(SUPPLIED TEXT)
========================

# Canning rump roast?



## SouthCentralUS (Nov 11, 2012)

Has anyone tried this? Just wondering how it would turn out.


----------



## Caribou (Aug 18, 2012)

Beef, moose, caribou, corned caribou, corned moose, salmon, you get the idea. Ninety minutes at 10psi or higher. I've canned this and more. I think Ike was in the White House when mom taught me to can. I have a jar of roast beef hash my buddy put up that I am anxious to try.


----------



## SouthCentralUS (Nov 11, 2012)

Brisket is on sale this weekend here. What would I do with canned brisket? Would it be good for soup? This is not brined.


----------



## readytogo (Apr 6, 2013)

SouthCentralUS said:


> Has anyone tried this? Just wondering how it would turn out.


Turns out great, ready for stew anytime, I also canned ready made stew, better with age.This may help you also.
http://www.gopresto.com/recipes/canning/vegetables.php


----------



## OldCootHillbilly (Jul 9, 2010)

Roast, cut it inta squares an brown it up a bit first. Then can with a bit a beef broth an light on the seasonins. Goof fer stew, beef an noodles, casserole an the like.

Brisket, Ifin it were me, I'd smoke it some first. Barrin bein able ta do that, cook it in the oven a bit with some a yer favorite seasonin, go easy on the seasonin though. Then defat it, cube it an do the same as the roast. Good fer taco's an the like as well as the thins fer roast.


----------



## SouthCentralUS (Nov 11, 2012)

========================

(PROVIDED RECORDS)
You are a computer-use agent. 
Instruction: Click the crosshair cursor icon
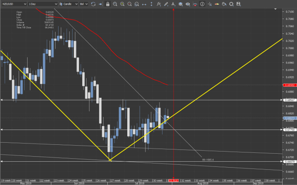point(209,4)
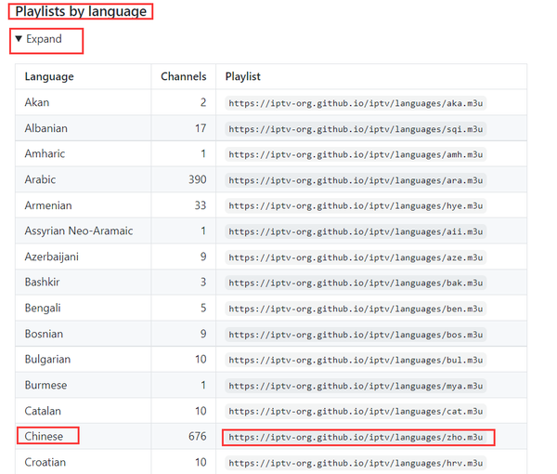The height and width of the screenshot is (474, 557).
Task: Click the Bashkir playlist URL
Action: [356, 283]
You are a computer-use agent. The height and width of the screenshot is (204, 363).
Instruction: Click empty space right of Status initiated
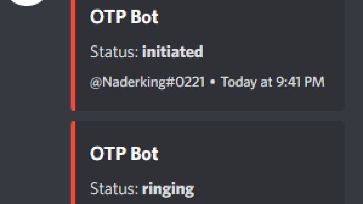[273, 51]
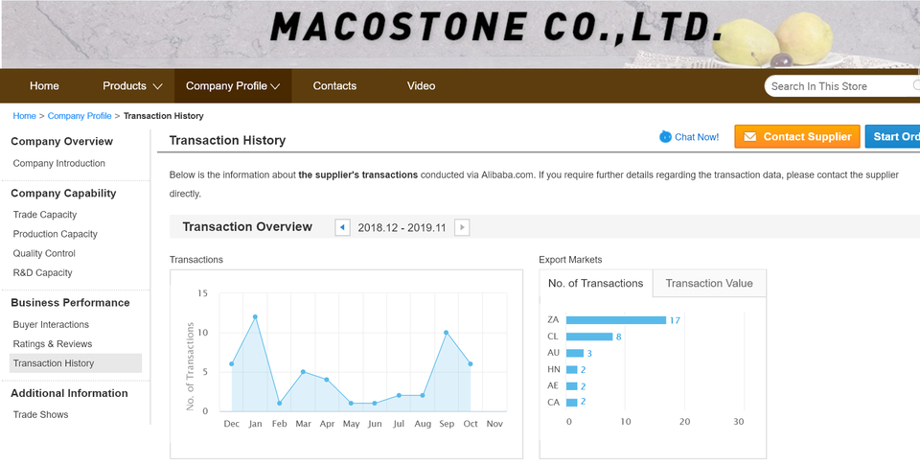Switch to the Transaction Value tab
This screenshot has width=920, height=465.
pos(709,283)
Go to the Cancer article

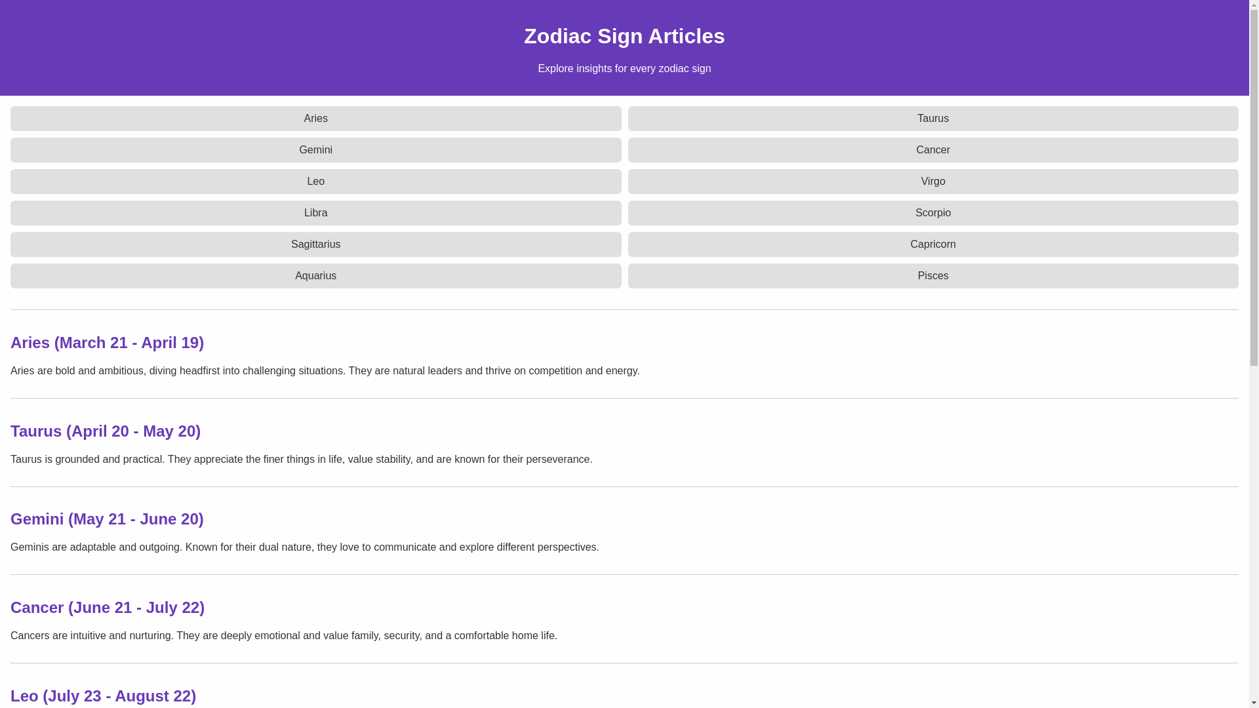click(932, 150)
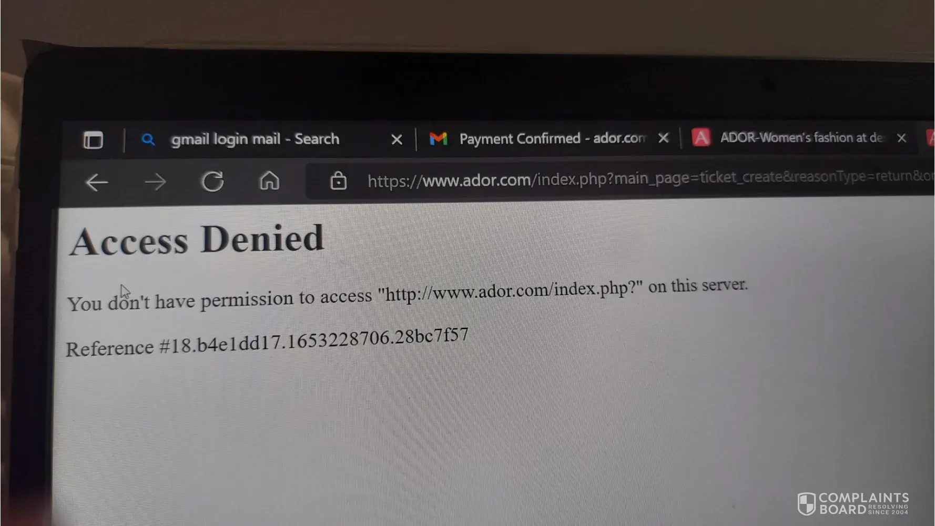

========================

(TASK SET)
A - In the canning thread, list every kind of meat or fish that Caribou's post names as having been canned.
B - Carry the canning rump roast thread forward from its final line.

(ANSWERS FOR THIS EXERCISE)
A - Beef, moose, caribou, corned caribou, corned moose, salmon

B -
Thanks Ready and Coot. I just now got 11 pints beef cubes in the canner coming up to steam.


----------



## SouthCentralUS (Nov 11, 2012)

I cut the flats off the 2 briskets to smoke and defatted the points, cut them into cubes, put in pints with 1/4 tsp Better than Bullion.

Opened a pint to try and made beef stew. OMG!!! Even my husband who is not a beef stew person said it was the best he ever ate.

Now I am waiting for chuck or rump to go on sale to try. Wieners are on sale again so I will probably buy a case to can. Already have about 30 pounds of hamburger in the freezer I can't wait to thaw and can. Made spaghetti sauce to try my first batch and it was fine.

I think you guys have created a monster. Just don't know where to store it all.


----------



## kappydell (Nov 27, 2011)

The canning season for roasts is coming up....around here they go on sale cheapest in the summer when everybody wants quick-cooking stuff for the grill. I stock up on roasts and get to canning!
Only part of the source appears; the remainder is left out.